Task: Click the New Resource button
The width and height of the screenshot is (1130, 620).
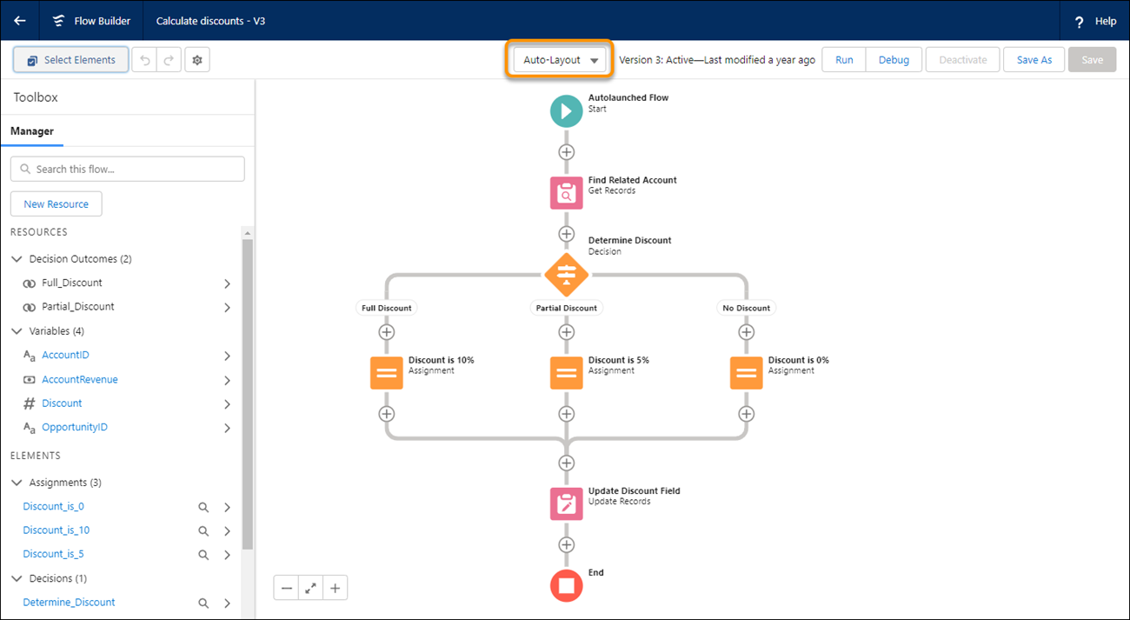Action: (57, 204)
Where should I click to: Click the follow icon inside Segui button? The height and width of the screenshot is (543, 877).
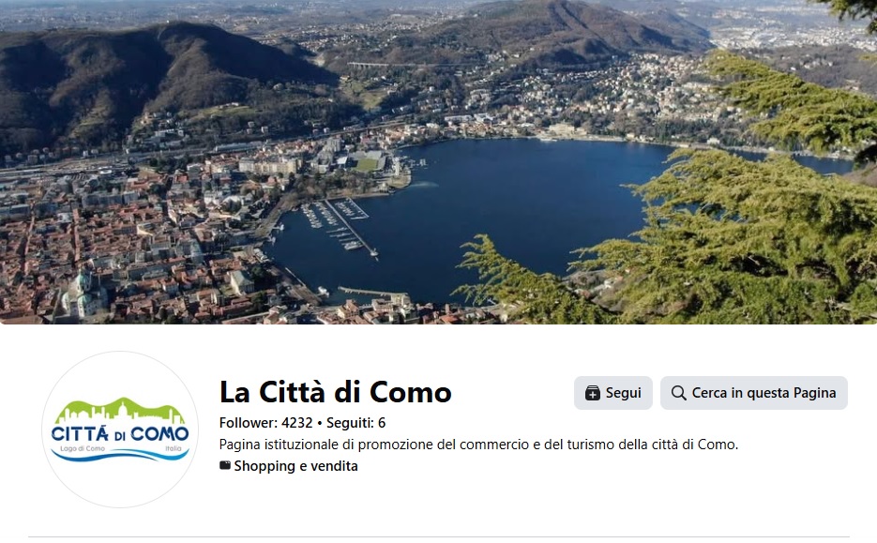tap(592, 393)
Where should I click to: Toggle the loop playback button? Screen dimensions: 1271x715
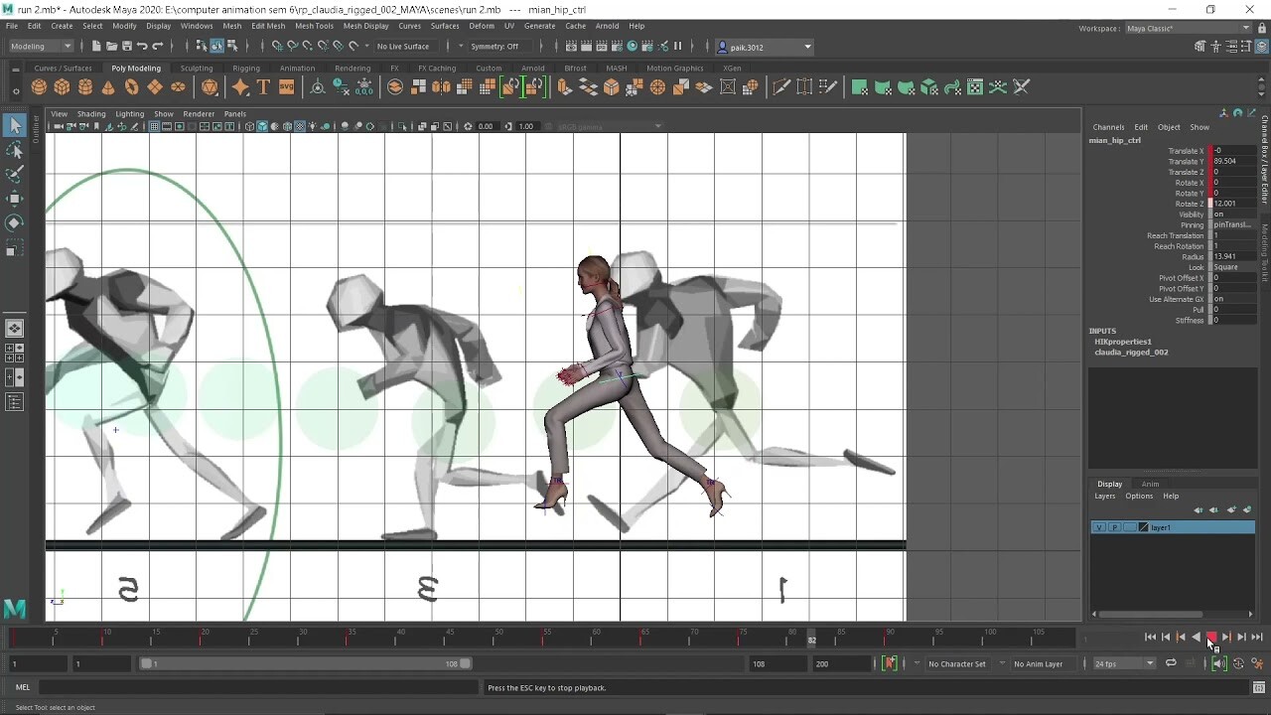click(x=1171, y=663)
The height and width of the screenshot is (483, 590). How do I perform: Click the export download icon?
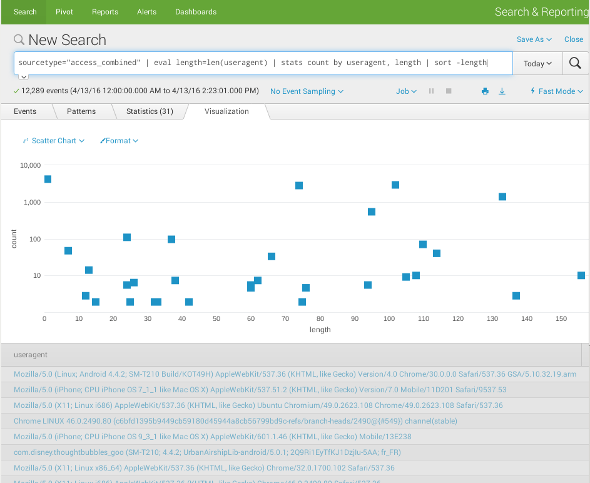[x=502, y=91]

### Task
The lines from the one containing "Where should I click to: Click" to the end of the material must be output exactly, both ends included; no picture may appear.

### Result below
Where should I click to: Click the follow icon inside Segui button? The height and width of the screenshot is (543, 877).
tap(592, 393)
Where should I click to: Toggle the loop playback button? Screen dimensions: 1271x715
click(x=1171, y=663)
The height and width of the screenshot is (483, 590). How do I perform: Click the export download icon?
[x=502, y=91]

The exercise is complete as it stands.